Wednesday, April 15, 2020

Meditation and Compassion


A meditation practice can be brutal. Meditation is all about being present with whatever arises. And since I've never been a saint, a perfected being right from birth, some of what arises during meditation is not pleasant. Unhappy memories, feelings of embarrassment and shame, anxieties about the future, anger, frustration--all these boil up at one time or another, along with the more mundane distractions, the shopping lists, the todo lists.

But it's not just while I'm on the cushion. Meditation has given me a small space between provocative stimuli and my habitual reactions, a gap that gives me a chance to catch myself before I react destructively. But that space also can be a harsh spotlight that shines on the uglier sides of my personality, the parts of me that want to lash out in self-righteous anger or that want to numb out with mindless entertainment or a drink or two.

Meditation provides me with a mirror, both while meditating and while going about daily life. I don't know very many people who look in a mirror and like everything they see. By itself, a meditation practice can become a harsh, tyrannical court of self-condemnation. That's why practices to develop compassion are a necessary complement to meditation practice.

In my experience, compassion means shadow work. All the parts of me that I don't own, that I project outward onto others--that's shadow. Shadow contains all those unpleasant bits of self that cause embarrassment, shame, guilt, everything I don't like. Shadow also contains treasures, hidden talents, secret passions. There are many ways to work with shadow--Jungian depth psychology, dreamwork, shamanic practice, and many types of Buddhist practice, for a few. All center around reintroducing the self to the parts that have been pushed aside.

Shadow work is self-expanding, heart-opening, empathy-developing. It's the essence of compassion.
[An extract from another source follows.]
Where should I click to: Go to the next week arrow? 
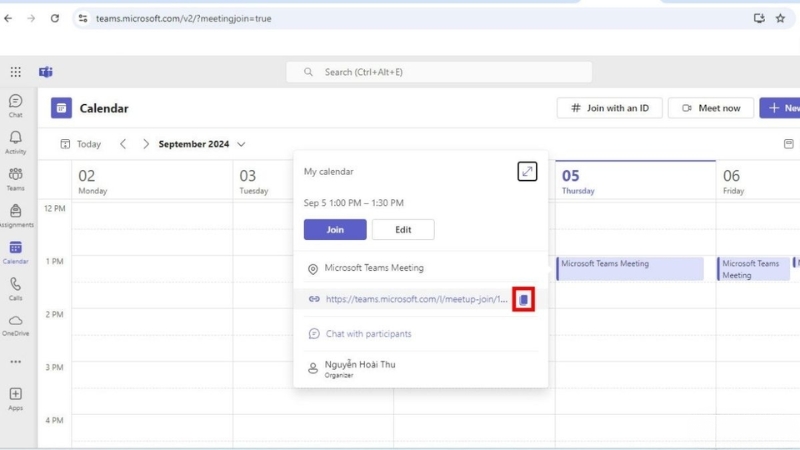[146, 144]
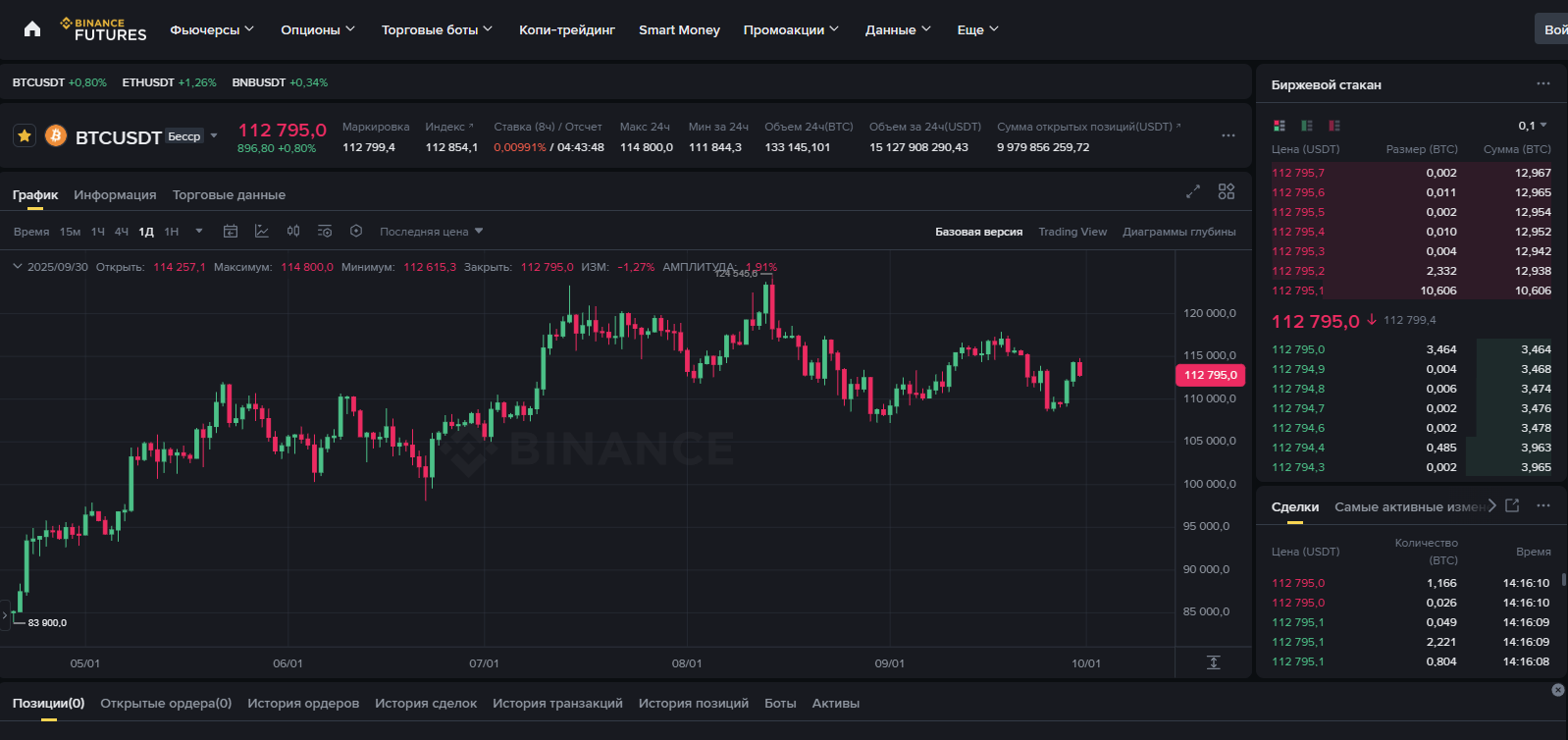The width and height of the screenshot is (1568, 740).
Task: Open order book price grouping 0,1 dropdown
Action: pos(1532,126)
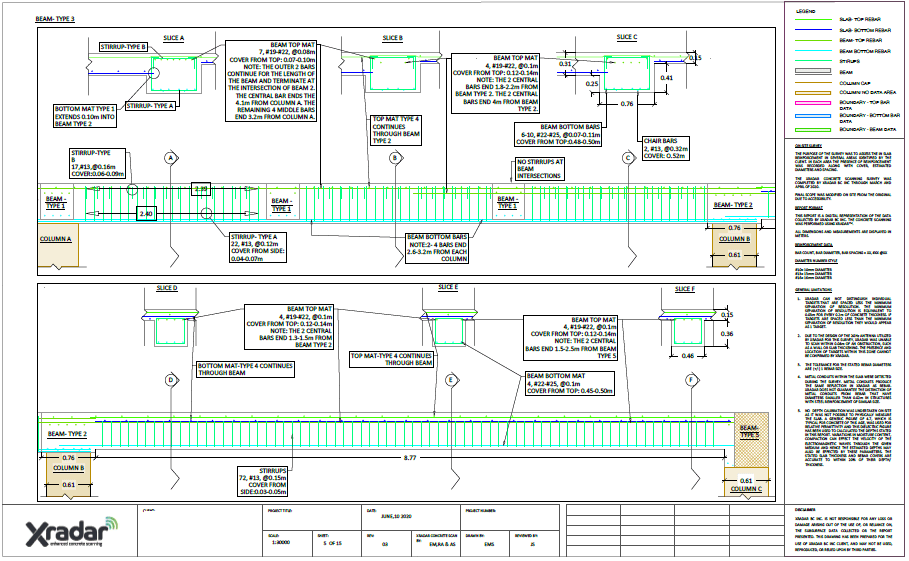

It allows me to sit with myself as I am, to embrace whatever arises, on the cushion or off. Open-hearted mindfulness, compassionate presence--this is the center of my practice. And "practice" is definitely the right word; I haven't mastered this yet, and may not ever. But sometimes, in the gap between stimulus and reaction, when I can stand there and be compassionately present, wisdom can miraculously appear. And that's when the wonderful, mysterious, healing magic happens, the magic of responding with wisdom, rather than reacting mindlessly.

That's what it's all about.


Sunday, April 5, 2020

Meditation 101

I'm offering my services as a meditation mentor, so I thought I'd begin posting a few pieces about meditation. So for this inaugural meditation article, I'd like to begin with what I feel is the most essential item you need to begin a meditation practice--commitment.

You have many reasons to begin meditating. You might be seeking relief from pain, or a lower risk of heart disease, or mitigation of the effects of stress. Medical research has shown that meditation can have many benefits for your health and well-being. Or, you might be trying to improve your golf game--many top athletes and coaches practice meditation. Or you might want to achieve enlightenment, or develop the special powers mentioned in the Yoga Sutras. But your initial motivation can change or even disappear with time. Your medical condition might resolve, you may lose interest in golf, you might lose interest in your spiritual or esoteric path.

Difficult circumstances can challenge a meditation practice. It's easy to meditate when there's plenty of money, no danger of losing your apartment or home, no chance you'll miss a meal. When you have plenty of leisure time, it's not hard to spend a few minutes each day meditating. But circumstances change, you may lose your job, or you may get a new more demanding job, or you may start a family. Time may become more precious.

But there is one thing that will guide your meditation practice through the perils of shifting motivation or challenging times, and that is commitment. Commitment to a meditation practice--internal commitment, not commitment to someone else or some group--this is what will keep your practice alive.

How can a person have commitment? By realizing that a meditation practice is worthwhile in and of itself. This only happens via meditation--more meditation can develop more commitment. It cannot be put into words easily. It's an inner knowing that builds up slowly as you experience meditation over time.

An enduring, resilient meditation practice stems from meditation practice. Whatever gets you on the cushion or the chair seat at first, whatever put the idea of developing a meditation practice in your head--that will take you only so far, like the push a parent gives a child when they start learning how to ride a bike. You have to start pedaling yourself. That's when commitment will grow and your meditation practice will really start rolling.